T-test#

[1]:
import arviz as az
import bambi as bmb
import matplotlib.pyplot as plt
import numpy as np
import pandas as pd
[2]:
az.style.use('arviz-darkgrid')
np.random.seed(1234)

In this notebook we demo how to perform a two-sample Bayesian t-test to compare the mean value of two Gaussian populations using Bambi.

Generate data#

We generate 160 values from a Gaussian with \(\mu=6\) and \(\sigma=2.5\) and another 120 values from a Gaussian’ with \(\mu=8\) and \(\sigma=2\)

[3]:
np.random.seed(2935)
a = np.random.normal(6, 2.5, 160)
b = np.random.normal(8, 2, 120)
df = pd.DataFrame(
    {
        'Group': ['a'] * 160 + ['b'] * 120,
        'Val':np.hstack([a, b])
    }
)
az.plot_violin({'a':a, 'b':b});
/home/tomas/anaconda3/envs/bmb/lib/python3.8/site-packages/xarray/core/alignment.py:307: FutureWarning: Index.__or__ operating as a set operation is deprecated, in the future this will be a logical operation matching Series.__or__.  Use index.union(other) instead
  index = joiner(matching_indexes)
../_images/notebooks_t-test_5_1.png

Model#

When we carry out a two sample t-test we’re implicitly using the following model:

\[\mu_i = \beta_0 + \beta_1 (i) + \epsilon_i\]

where \(i = 0\) represents the population 1, \(i = 1\) the popoulation 2 and \(\epsilon_i\) is a random error with mean 0. If we replace the indicator variables for the two groups we have

\[\mu_0 = \beta_0 + \epsilon_i\]

and

\[\mu_1 = \beta_0 + \beta_1 + \epsilon_i\]

Thus, we can see that testing whether the mean of the two populations are equal is equivalent to testing whether \(\beta_1\) is 0.

Analysis#

We start by instantiating our model and specifying the model previously described.

[4]:
model = bmb.Model(df)
results = model.fit('Val ~ Group')
Auto-assigning NUTS sampler...
Initializing NUTS using jitter+adapt_diag...
Multiprocess sampling (2 chains in 2 jobs)
NUTS: [Val_sigma, Group, Intercept]
100.00% [4000/4000 00:03<00:00 Sampling 2 chains, 0 divergences]
Sampling 2 chains for 1_000 tune and 1_000 draw iterations (2_000 + 2_000 draws total) took 5 seconds.

We’ve only specified the formula for the model and Bambi automatically selected priors distributions and values for their parameters.

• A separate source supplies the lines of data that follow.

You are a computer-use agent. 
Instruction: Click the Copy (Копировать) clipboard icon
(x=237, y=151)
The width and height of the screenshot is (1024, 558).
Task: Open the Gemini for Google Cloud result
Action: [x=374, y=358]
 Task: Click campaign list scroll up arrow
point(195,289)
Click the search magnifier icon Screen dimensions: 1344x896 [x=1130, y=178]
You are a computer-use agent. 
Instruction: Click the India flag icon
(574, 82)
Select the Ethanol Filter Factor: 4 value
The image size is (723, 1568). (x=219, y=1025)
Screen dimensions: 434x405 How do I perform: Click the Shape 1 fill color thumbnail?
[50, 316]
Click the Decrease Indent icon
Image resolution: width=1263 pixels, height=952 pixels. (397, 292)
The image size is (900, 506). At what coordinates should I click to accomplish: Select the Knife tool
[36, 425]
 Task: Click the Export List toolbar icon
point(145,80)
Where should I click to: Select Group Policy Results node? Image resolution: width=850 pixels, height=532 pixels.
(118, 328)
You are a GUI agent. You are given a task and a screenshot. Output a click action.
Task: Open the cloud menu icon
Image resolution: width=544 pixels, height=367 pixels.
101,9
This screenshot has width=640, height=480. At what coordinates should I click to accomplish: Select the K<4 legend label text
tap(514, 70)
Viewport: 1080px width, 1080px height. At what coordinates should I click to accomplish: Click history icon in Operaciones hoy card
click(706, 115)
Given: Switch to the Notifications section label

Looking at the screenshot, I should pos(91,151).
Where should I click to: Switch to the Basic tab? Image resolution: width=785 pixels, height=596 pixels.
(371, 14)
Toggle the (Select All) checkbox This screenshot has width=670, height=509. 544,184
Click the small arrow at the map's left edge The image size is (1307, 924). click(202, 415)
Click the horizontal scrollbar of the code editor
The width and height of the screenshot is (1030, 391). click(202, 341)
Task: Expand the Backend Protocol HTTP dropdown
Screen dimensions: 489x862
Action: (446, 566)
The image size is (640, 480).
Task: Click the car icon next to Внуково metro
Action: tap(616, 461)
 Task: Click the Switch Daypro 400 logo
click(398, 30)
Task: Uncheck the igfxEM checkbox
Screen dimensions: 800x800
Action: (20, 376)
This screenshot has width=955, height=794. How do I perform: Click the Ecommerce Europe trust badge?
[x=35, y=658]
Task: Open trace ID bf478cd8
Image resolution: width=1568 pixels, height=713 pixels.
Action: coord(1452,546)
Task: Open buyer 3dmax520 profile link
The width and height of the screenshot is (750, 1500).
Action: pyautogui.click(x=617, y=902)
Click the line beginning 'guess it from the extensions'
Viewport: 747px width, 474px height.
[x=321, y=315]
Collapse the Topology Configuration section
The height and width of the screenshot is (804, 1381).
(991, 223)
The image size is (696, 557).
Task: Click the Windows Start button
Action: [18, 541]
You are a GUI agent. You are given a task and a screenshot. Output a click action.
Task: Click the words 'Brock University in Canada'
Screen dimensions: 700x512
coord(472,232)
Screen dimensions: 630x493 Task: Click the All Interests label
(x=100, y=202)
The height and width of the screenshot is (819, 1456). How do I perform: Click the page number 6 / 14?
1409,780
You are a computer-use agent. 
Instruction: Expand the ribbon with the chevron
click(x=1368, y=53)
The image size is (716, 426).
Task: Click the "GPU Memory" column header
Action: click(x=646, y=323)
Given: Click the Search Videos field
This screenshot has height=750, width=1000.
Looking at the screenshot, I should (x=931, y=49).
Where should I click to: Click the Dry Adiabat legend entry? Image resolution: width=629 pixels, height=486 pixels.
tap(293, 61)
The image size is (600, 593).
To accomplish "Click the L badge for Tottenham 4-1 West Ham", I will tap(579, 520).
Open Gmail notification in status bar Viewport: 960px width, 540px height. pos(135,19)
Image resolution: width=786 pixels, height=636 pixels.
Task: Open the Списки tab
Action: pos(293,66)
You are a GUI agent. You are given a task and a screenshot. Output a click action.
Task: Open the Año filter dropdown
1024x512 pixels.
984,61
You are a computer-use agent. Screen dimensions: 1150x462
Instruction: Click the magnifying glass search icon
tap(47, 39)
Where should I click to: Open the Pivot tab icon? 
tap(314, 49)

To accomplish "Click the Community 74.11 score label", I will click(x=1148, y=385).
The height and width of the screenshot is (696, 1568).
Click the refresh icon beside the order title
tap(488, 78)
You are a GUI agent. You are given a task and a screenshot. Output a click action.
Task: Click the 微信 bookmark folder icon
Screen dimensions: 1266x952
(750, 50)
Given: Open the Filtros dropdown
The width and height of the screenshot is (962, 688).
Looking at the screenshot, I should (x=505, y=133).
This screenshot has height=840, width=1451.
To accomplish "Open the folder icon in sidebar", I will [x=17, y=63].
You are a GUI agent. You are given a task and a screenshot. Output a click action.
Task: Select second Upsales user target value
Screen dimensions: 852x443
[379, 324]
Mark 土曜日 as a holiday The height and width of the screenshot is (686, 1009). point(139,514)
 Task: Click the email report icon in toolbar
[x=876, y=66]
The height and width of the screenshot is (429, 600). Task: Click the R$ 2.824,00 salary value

We can inspect both the setup and the priors as following:

[5]:
model.backend.model
[5]:
$$ \begin{array}{rcl} \text{Intercept} &\sim & \text{Normal}\\\text{Group} &\sim & \text{Normal}\\\text{Val_sigma_log__} &\sim & \text{TransformedDistribution}\\\text{Val_sigma} &\sim & \text{HalfStudentT}\\\text{Val} &\sim & \text{Normal} \end{array} $$
[6]:
model.plot_priors();
../_images/notebooks_t-test_11_0.png

To inspect our posterior and the sampling process we can call az.plot_trace(). The option kind='rank_vlines' gives us a variant of the rank plot that uses lines and dots and helps us to inspect the stationarity of the chains. Since there is no clear pattern or serious deviations from the horizontal lines, we can conclude the chains are stationary.

[7]:
az.plot_trace(results, kind='rank_vlines');
../_images/notebooks_t-test_13_0.png
[8]:
az.summary(results)
[8]:
mean sd hdi_3% hdi_97% mcse_mean mcse_sd ess_bulk ess_tail r_hat
Intercept 6.177 0.169 5.876 6.514 0.005 0.004 1087.0 1234.0 1.0
Group 1.666 0.262 1.145 2.131 0.008 0.006 1055.0 1156.0 1.0
Val_sigma 2.121 0.093 1.953 2.300 0.002 0.002 1437.0 1007.0 1.0

In the summary table we can see the 94% highest density interval for \(\beta_1\) ranges from 1.201 to 2.173. Thus, according to the data and the model used, we conclude the difference between the two population means is somewhere between 1.2 and 2.2 and hence we support the hypotehsis that \(\beta_1 \ne 0\).

Similar conclusions can be made with the density estimate for the posterior distribution of \(\beta_1\). As seen in the table, most of the probability for the difference in the mean roughly ranges from 1.2 to 2.2.

[9]:
# Grab just the posterior of the term of interest (group)
group_posterior = results.posterior['Group'].values
ax = az.plot_kde(group_posterior)
ax.axvline(0, 0, 3, linestyle='--', color='k');
../_images/notebooks_t-test_16_0.png

Another way to arrive to a similar conclusion is by calculating the probability that the parameter \(\beta_1 > 0\). This probability, practically equal to 1, tells us that the mean of the two populations are different.

[10]:
# Probabiliy that posterior is > 0
(group_posterior > 0).mean()
[10]:
1.0
[11]:
%load_ext watermark
%watermark -n -u -v -iv -w
Last updated: Mon Feb 22 2021

Python implementation: CPython
Python version       : 3.8.5
IPython version      : 7.18.1

matplotlib: 3.3.3
pandas    : 1.2.2
bambi     : 0.3.0
arviz     : 0.11.2
numpy     : 1.20.1

Watermark: 2.1.0